Our research program is designed to bring translational findings in our lab for clinical benefit for ovarian cancer patients who need new and better options for therapy. Currently, most ovarian cancers are treated with platinum-based chemotherapy. While effective for many patients, most patients will relapse or have treatment refractory cancers. PARP inhibitors have also been beneficial for the subset of ovarian cancer patients who display homologous recombination defects. We aim to use epigenetic therapies in novel ways to target ovarian cancers. This includes combination with current standard of care, identifying sequential treatments that maximally alter epigenetic targets, and identify key alterations in cancer that lead to particular epigenetic vulnerability, such as SWI/SNF mutations.

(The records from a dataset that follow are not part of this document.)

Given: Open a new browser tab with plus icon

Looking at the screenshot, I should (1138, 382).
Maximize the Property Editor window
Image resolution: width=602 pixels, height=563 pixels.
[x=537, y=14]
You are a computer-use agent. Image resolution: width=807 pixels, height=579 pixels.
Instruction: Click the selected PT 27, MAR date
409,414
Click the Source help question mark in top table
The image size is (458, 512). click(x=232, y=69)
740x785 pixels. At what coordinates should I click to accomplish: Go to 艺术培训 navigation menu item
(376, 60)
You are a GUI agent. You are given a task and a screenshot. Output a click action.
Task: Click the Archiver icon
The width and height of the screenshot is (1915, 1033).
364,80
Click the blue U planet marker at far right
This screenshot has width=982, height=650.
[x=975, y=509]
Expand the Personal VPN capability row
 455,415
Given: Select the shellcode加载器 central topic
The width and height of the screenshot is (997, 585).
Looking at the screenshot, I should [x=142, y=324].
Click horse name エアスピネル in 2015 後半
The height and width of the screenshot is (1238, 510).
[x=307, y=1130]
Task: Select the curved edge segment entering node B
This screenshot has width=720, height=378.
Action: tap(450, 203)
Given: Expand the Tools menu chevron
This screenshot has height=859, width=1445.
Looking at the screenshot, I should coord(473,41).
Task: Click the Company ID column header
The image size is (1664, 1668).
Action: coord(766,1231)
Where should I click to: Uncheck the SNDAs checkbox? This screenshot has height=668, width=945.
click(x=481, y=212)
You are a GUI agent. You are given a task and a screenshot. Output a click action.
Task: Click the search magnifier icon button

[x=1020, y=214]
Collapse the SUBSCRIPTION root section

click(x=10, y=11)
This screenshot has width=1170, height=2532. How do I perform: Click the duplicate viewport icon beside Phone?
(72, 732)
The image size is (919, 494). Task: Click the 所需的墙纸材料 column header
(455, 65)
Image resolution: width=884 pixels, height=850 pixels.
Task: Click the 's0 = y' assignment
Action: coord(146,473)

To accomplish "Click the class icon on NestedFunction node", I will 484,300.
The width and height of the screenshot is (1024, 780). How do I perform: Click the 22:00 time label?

Mutations in subunits of the SWI/SNF chromatin remodeling complex occur in 20% of all human cancers, and generally function as tumor suppressor genes. Remarkably, certain cancer types have frequent mutation of particular subunits, which is especially true for many subtypes of ovarian cancer. Small cell carcinoma of the ovary, hypercalcemic type (SCCOHT) is defined by its biallelic inactivation of SMARCA4 and coincident SMARCA2 epigenetic silencing, resulting in the loss of both ATPases of the SWI/SNF complex in this cancer type. ARID1A is also lost in 50% of ovarian clear cell carcinomas (OCCC), and various SWI/SNF subunits are loss in 25% of high grade serous ovarian carcinomas (HGSC). We are interested in how SWI/SNF loss in ovarian cancer leads to alterations in the epigenetic landscape, tumorigenic processes, and therapeutic vulnerabilities.